Побег прервался в одночасье. Забавная картина предстала передо мной, когда от запыхавшегося сонного юноши в дезабилье, со взъерошенными волосами проследовала просьба, существенно изменившая мои планы на ближайшее время.

– Кому-то даже сквозь сон интуиция не изменяет, – такое примечание от меня ему явно пришлось не по вкусу.

– Нет, ты не меняешься. Хватит появляться, а потом исчезать из моей жизни словно призрак. Я к тебе с делом, а ты… – проговорил старший, держась одной рукой за перила верхнего этажа. В его лице читалась озлобленность, вызванная моим предсказуемым поведением и, как следствие, его специфичным видом с утра пораньше. Я терпеливо остался еще на часок-второй, возвращаясь ко всему дружелюбию и гостеприимству, с которыми он меня встретил.

Лучи утреннего солнца проламывались сквозь сводчатые окна и светили прямо в лицо. После вчерашней непогоды было довольно приятно ощущать обжигающие потоки солнечного излучения на чувствительной коже. Я сидел, прикрыв глаза, предвкушая, пока мой товарищ выполнит свою утреннюю рутину и внесет разъяснения за принудительную задержку. Откуда-то доносились звуки струящейся воды. Завершив все необходимые обязательства, показался Дэвон – уже с аккуратно уложенными волосами. Впрочем, совсем другая картина.

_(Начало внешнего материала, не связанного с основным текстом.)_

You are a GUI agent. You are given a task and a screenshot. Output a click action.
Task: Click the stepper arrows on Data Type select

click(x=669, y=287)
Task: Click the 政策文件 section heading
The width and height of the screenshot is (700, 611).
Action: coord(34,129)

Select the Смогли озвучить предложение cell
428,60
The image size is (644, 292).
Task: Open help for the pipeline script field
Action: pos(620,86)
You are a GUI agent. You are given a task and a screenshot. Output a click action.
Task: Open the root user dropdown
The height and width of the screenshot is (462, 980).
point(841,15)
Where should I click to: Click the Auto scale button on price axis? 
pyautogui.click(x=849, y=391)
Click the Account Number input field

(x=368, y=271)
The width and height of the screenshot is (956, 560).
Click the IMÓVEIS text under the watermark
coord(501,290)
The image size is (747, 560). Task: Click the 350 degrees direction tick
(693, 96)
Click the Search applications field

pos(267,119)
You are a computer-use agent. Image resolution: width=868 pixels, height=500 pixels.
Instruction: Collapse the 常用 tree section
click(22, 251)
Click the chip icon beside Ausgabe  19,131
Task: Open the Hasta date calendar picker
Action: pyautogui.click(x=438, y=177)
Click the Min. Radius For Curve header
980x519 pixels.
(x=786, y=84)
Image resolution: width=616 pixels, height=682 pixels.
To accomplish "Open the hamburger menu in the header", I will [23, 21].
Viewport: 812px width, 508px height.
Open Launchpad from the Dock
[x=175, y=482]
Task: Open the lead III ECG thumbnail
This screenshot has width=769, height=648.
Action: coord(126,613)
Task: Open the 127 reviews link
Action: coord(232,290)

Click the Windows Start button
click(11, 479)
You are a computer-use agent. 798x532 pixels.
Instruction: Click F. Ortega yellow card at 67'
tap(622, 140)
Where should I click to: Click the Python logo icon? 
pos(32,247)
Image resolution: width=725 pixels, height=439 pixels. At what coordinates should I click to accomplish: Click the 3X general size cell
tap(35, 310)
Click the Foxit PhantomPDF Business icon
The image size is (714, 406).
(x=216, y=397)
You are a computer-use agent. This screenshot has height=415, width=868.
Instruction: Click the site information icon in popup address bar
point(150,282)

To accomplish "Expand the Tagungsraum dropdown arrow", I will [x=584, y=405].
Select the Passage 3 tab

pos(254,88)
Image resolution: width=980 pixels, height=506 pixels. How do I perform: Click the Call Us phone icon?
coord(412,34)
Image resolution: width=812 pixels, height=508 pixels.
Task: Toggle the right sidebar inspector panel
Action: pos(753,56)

– Вчера болтали без умолку, а главного сказать не удосужился, – начал старший, параллельно поправляя манжет в спешке натянутой толстовки теплого кофейного цвета.

– Перейду сразу к сути. У меня возникли безотлагательные дела. В сущности, меня не должно́ было быть здесь еще неделю тому назад, но мне так и не удалось выделить время отсутствия на работе. Ко всему прочему, до крайности не хочу утруждать Реденвольда поисками нового работника. Вновь буду нагнетать своими проблемами больше обычного. А твое внезапное появление не кажется таким случайным, – последнее он произнес немного тише, с ноткой отчаяния.

Картина начала проясняться. В рассматриваемый период мой друг терпел необходимость в замене на пору отсутствия в чайной. Несложно догадаться после событий минувшего, какое альтернативное решение проблемы он преследовал. Дэвон питал надежды на более-менее удовлетворительную кандидатуру нового работника, что сидел в паре метров от него, еще не подозревая, во что втянулся. Я понятия не имел, сколько времени займут его дела и как долго мне придется ждать возвращения товарища. Но справедливости ради – я был просто обязан согласиться, так как не стремился подводить его доверие, потому принял предложение без раздумий.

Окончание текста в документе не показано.